— start RECORDS TO USE —

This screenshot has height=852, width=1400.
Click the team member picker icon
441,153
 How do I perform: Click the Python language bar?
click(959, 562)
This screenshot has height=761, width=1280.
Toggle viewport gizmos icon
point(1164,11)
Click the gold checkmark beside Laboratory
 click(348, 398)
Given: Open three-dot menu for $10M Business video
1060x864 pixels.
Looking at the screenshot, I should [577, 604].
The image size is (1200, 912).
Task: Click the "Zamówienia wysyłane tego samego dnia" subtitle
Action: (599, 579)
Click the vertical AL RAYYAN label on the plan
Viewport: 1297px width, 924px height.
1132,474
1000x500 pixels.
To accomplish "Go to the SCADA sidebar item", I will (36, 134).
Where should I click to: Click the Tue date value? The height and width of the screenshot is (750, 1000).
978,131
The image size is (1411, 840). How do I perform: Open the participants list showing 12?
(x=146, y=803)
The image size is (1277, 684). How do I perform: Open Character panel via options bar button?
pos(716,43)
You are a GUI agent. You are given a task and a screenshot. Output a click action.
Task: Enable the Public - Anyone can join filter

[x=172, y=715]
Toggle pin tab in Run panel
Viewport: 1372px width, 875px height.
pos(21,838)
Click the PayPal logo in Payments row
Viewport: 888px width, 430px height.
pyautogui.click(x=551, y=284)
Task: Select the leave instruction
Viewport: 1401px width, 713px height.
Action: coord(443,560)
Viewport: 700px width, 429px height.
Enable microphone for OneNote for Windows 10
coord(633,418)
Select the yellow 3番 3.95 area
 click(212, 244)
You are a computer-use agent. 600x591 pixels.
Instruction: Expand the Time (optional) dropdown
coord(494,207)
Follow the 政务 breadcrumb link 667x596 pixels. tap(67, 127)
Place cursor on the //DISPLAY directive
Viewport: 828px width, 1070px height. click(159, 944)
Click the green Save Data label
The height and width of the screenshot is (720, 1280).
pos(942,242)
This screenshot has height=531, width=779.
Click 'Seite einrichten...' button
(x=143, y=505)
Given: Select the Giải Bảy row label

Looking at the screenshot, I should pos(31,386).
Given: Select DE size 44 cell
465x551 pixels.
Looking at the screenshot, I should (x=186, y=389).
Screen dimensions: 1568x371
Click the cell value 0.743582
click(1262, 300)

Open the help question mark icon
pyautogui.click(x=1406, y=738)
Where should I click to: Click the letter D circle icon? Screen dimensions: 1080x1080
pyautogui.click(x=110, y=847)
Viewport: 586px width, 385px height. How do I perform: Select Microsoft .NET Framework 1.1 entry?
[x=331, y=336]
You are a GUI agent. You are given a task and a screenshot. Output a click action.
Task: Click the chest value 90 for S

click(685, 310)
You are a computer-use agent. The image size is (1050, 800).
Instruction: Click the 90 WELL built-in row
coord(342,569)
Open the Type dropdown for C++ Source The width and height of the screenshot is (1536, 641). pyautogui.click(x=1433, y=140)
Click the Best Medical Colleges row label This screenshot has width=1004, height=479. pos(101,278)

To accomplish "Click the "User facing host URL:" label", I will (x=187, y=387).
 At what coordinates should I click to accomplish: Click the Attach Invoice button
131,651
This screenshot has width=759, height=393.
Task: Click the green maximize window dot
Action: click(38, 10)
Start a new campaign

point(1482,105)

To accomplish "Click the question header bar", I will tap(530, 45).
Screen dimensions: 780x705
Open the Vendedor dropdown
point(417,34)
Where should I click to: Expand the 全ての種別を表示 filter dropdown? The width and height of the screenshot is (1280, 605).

— end RECORDS TO USE —

■ **STATED GOAL**:
Could you write out the records above, starting at the line that contains "Click the PayPal logo in Payments row" and stopping after the line that contains "Viewport: 828px width, 1070px", with both of those lines included and every line copied exactly?

■ **RESULT OF THE EXERCISE**:
Click the PayPal logo in Payments row
Viewport: 888px width, 430px height.
pyautogui.click(x=551, y=284)
Task: Select the leave instruction
Viewport: 1401px width, 713px height.
Action: coord(443,560)
Viewport: 700px width, 429px height.
Enable microphone for OneNote for Windows 10
coord(633,418)
Select the yellow 3番 3.95 area
 click(212, 244)
You are a computer-use agent. 600x591 pixels.
Instruction: Expand the Time (optional) dropdown
coord(494,207)
Follow the 政务 breadcrumb link 667x596 pixels. tap(67, 127)
Place cursor on the //DISPLAY directive
Viewport: 828px width, 1070px height. click(159, 944)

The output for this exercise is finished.